Runtime Retrieval Proof Handoff
Local exact-cosine retrieval now runs over existing Gemini vectors, deterministic reranking improves weak matches, and the production boundary stays closed.
AIN-510 now has a local runtime retrieval proof that reads the existing Gemini Embedding 2 vector snapshot, runs exact-cosine retrieval for planned runtime cases, applies a deterministic semantic reranker over that candidate pool, and proves that vector retrieval can support deterministic fallback without calling Gemini live or unlocking production runtime authority.
Why This Does Not Call Live Gemini
Live Gemini calls belong to the embedding-production lane, where clean eligible source-family chunks are converted into new vectors.
This slice is different. It is a runtime proof gate. Its job is to answer: given the vectors we already created, can local exact-cosine retrieval help role-to-workflow, role-to-curriculum, and role-to-evaluator decisions while the deterministic fallback remains in control?
The gate exists because runtime behavior must be replayable, stable, and inspectable. If this proof made fresh model calls, it would blur two different questions: whether the vector corpus is clean enough, and whether retrieval over that corpus is good enough.
What Changed
The repo now has a dedicated runtime retrieval proof module, CLI command, tests, deterministic reranking, and durable proof receipts. Full validation checks the receipt, JSONL row count, local exact-cosine behavior, deterministic fallback boundary, semantic caveat reporting, rerank activity, rerank caveat reduction, no-live-Gemini flag, and external-surface blocks.
| Artifact | Purpose |
|---|---|
src/aina_data_engine/runtime_retrieval_proof.py | Runs the proof over existing vector snapshots. |
tests/test_runtime_retrieval_proof.py | Protects the local exact-cosine and boundary behavior. |
artifacts/validation/ain_510_runtime_retrieval_proof_v1.json | Machine-readable receipt. |
artifacts/validation/ain_510_runtime_retrieval_proof_v1.jsonl | Per-case proof rows. |
Current Proof
The proof status is pass_with_rerank_caveats, with valid: true and no failed checks. All 17 planned local synthetic cases received role anchors plus workflow, curriculum, and evaluator retrieval candidates. The deterministic reranker improved 4 caveated cases and left 4 unresolved for source-authority repair.

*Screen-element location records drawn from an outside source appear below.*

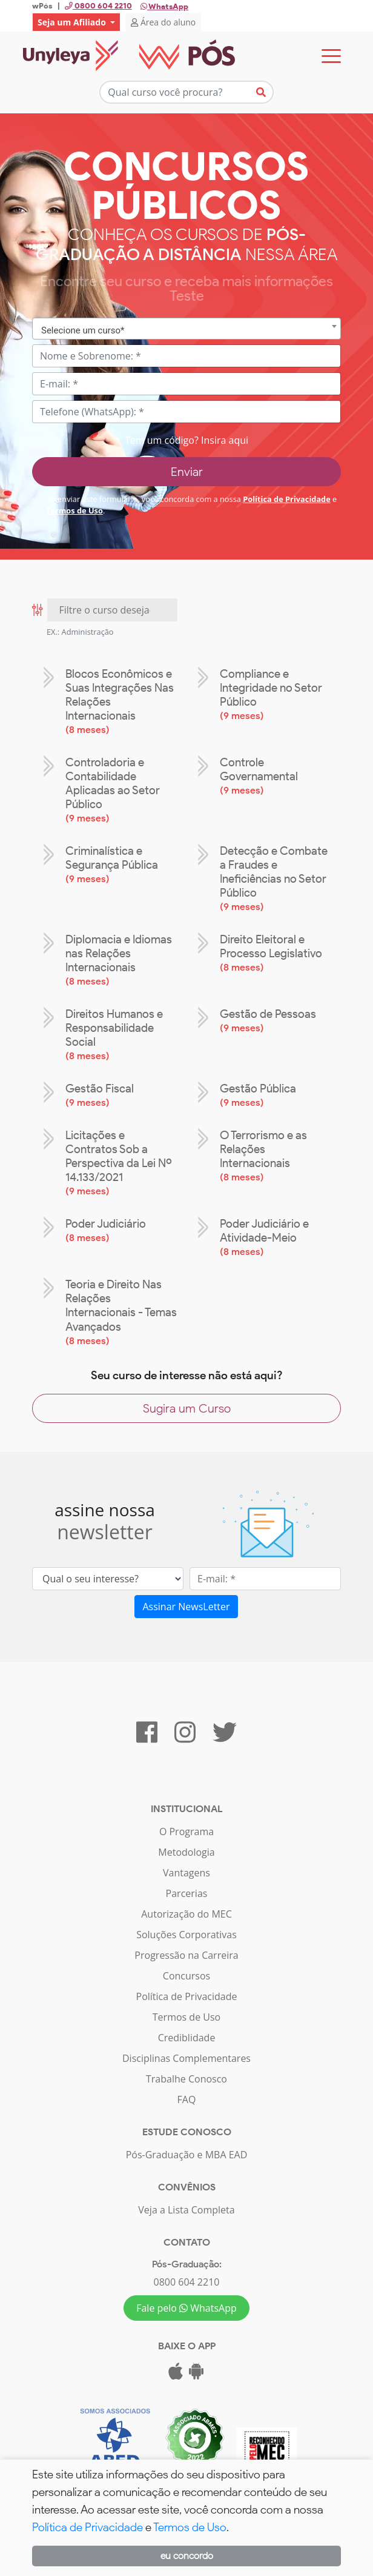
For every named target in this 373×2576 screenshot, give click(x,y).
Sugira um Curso (187, 1408)
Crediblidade (187, 2037)
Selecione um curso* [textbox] (83, 330)
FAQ (186, 2099)
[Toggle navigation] (331, 56)
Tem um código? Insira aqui (186, 440)
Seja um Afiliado (73, 22)
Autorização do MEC (186, 1914)
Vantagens (186, 1872)
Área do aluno (163, 22)
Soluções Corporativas (186, 1934)
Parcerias (187, 1893)
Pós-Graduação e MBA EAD (187, 2154)
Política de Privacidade (287, 498)
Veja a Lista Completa (186, 2209)
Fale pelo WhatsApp (186, 2308)
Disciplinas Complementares (186, 2058)
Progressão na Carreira (186, 1955)
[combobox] (186, 329)
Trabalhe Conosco (186, 2079)
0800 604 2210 (187, 2282)
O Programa (186, 1831)
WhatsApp (164, 6)
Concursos (186, 1975)
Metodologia (186, 1852)
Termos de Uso (74, 510)
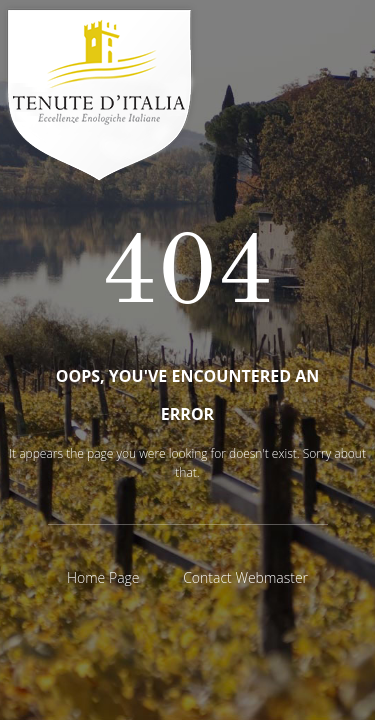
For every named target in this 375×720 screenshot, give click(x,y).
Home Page (103, 577)
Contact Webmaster (245, 577)
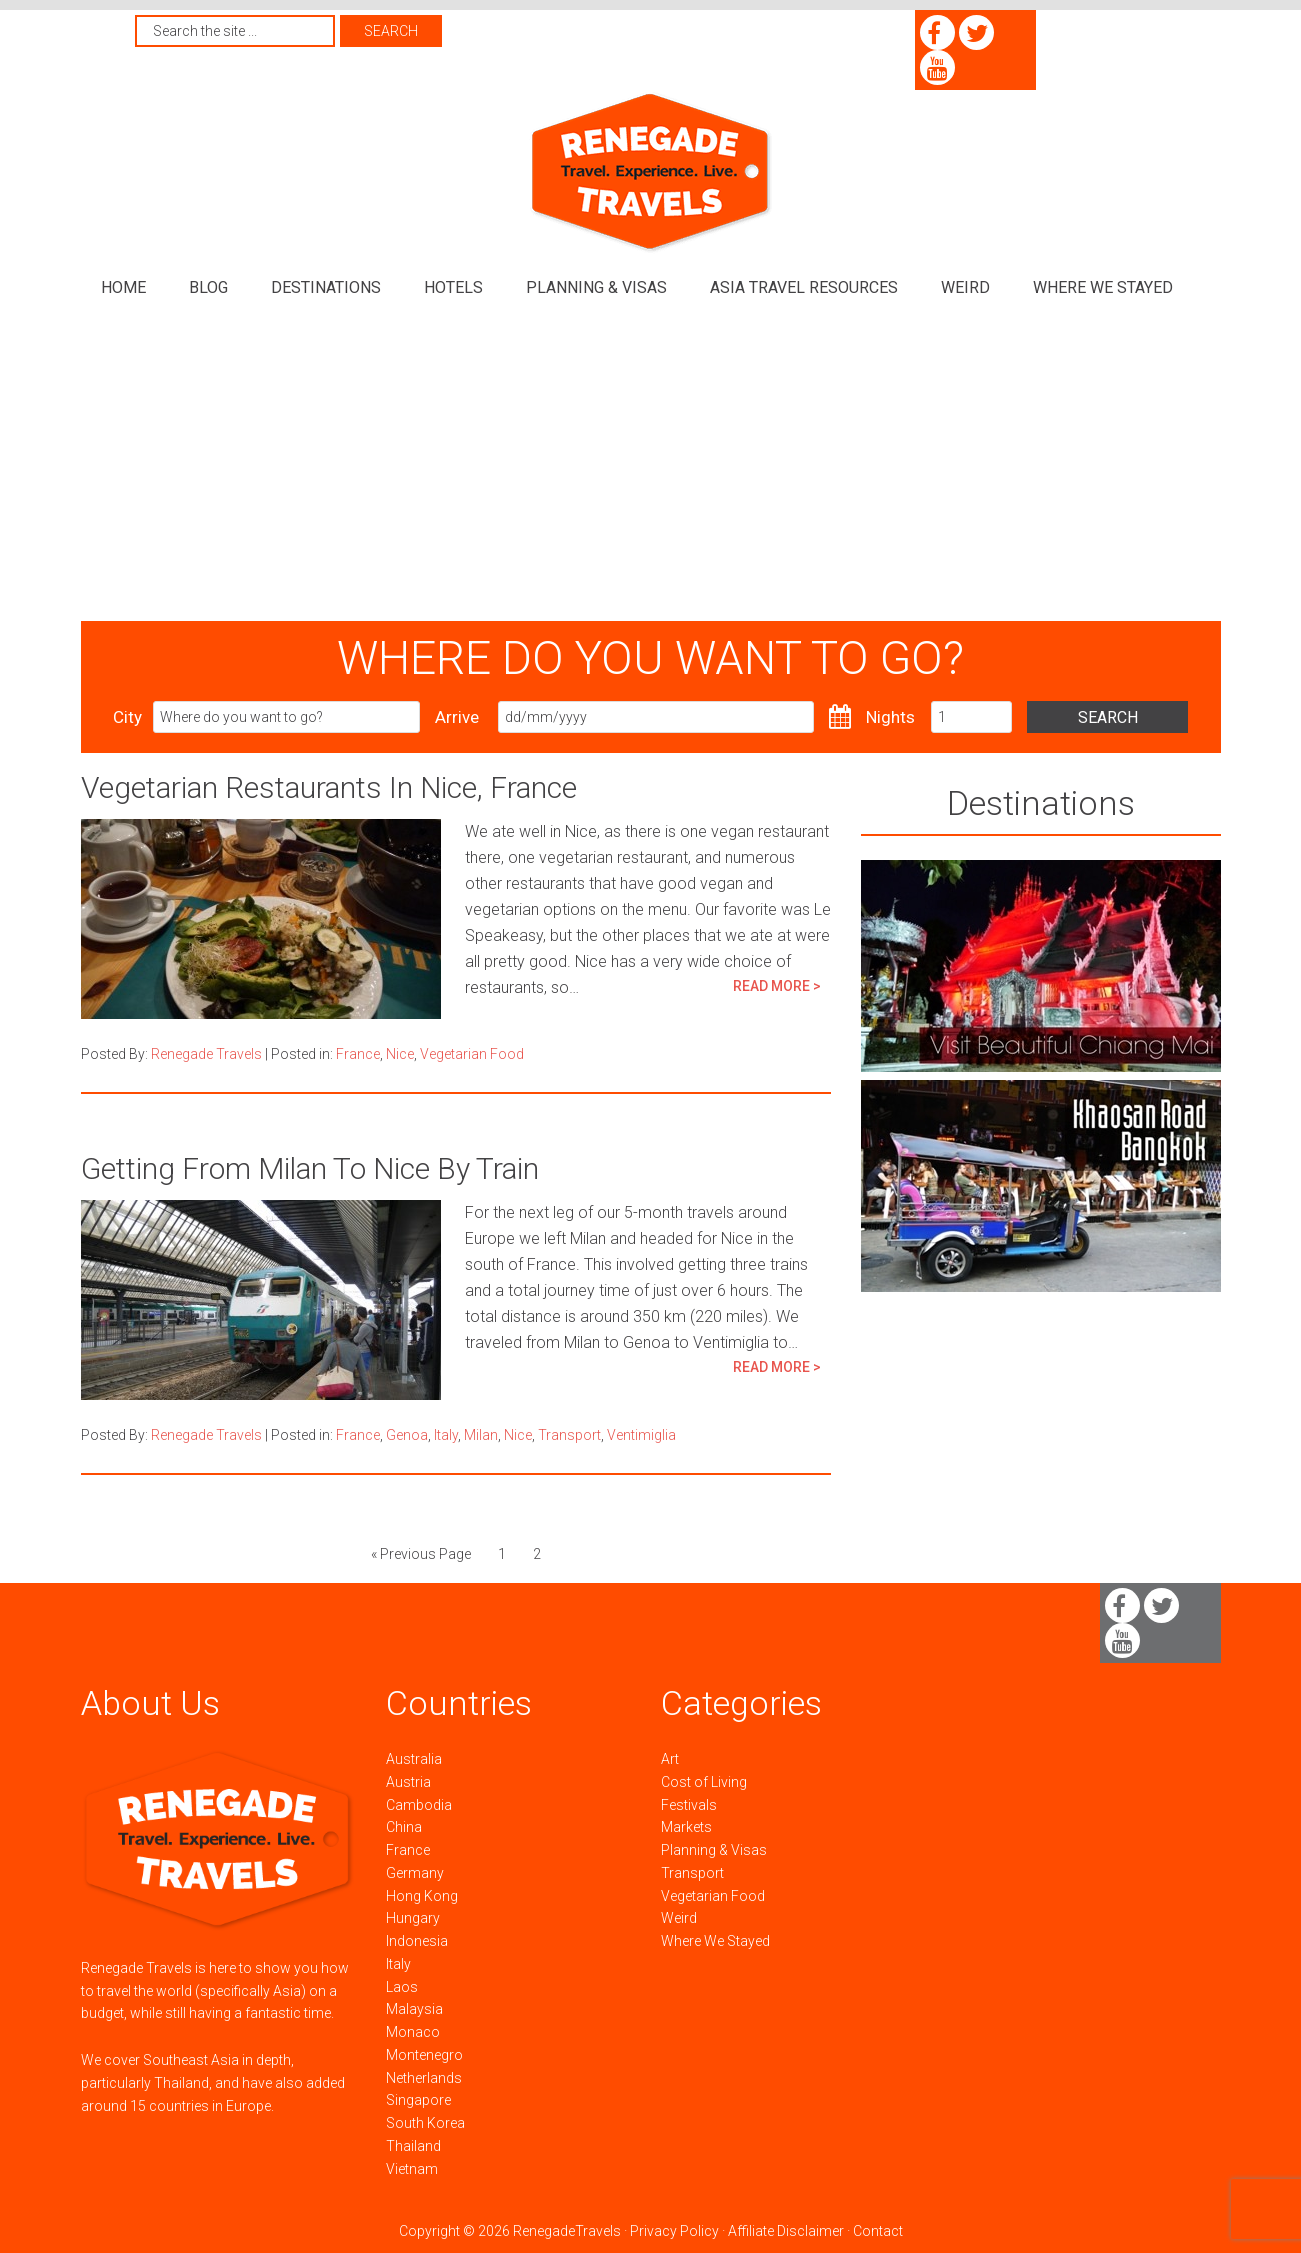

The 6 blocked or held cases did not use vector authority.
| Target | Vector rows |
|---|---|
| Workflow | 33 |
| Curriculum | 252 |
| Evaluator | 220 |
What The Caveats Mean
The good news is that every planned runtime case found retrieval candidates, and reranking cut unresolved caveats from 8 cases to 4. It improved retail sales, bilingual technical support, marketing operations, and technical support assistant manager.
The remaining weak cases are useful signals, not failures to hide: BI, data analyst, web designer, and generic case manager still need stronger curriculum/evaluator source authority or role specificity before vector-selected recommendations should be trusted.
Validation Added
Full validation now asserts proof existence, JSONL existence, report existence, HTML existence, receipt validity, local exact-cosine coverage, deterministic fallback retention, semantic caveat reporting, rerank activity, rerank caveat reduction, external-surface blocks, and no live Gemini invocation.
The production line remains closed: no public runtime, no real-user data, no external writes, no production telemetry, and no production embedding authority promotion.
Resume Commands
cd /srv/aina/aina-data-engine-room
git status --short --branch
uv run aina-data-engine --root /srv/aina/aina-data-engine-room ain-510-runtime-authority-contract --request-local-authority
uv run aina-data-engine --root /srv/aina/aina-data-engine-room ain-510-runtime-retrieval-proof
jq '{status, valid, live_gemini_api_invoked, metrics, runtime_boundary, failed_checks}' artifacts/validation/ain_510_runtime_retrieval_proof_v1.json
uv run aina-data-engine --root /srv/aina/aina-data-engine-room validate
Start with the four unresolved rows: they are now the clearest path from a locally useful retrieval proof to a semantically reliable personalization runtime.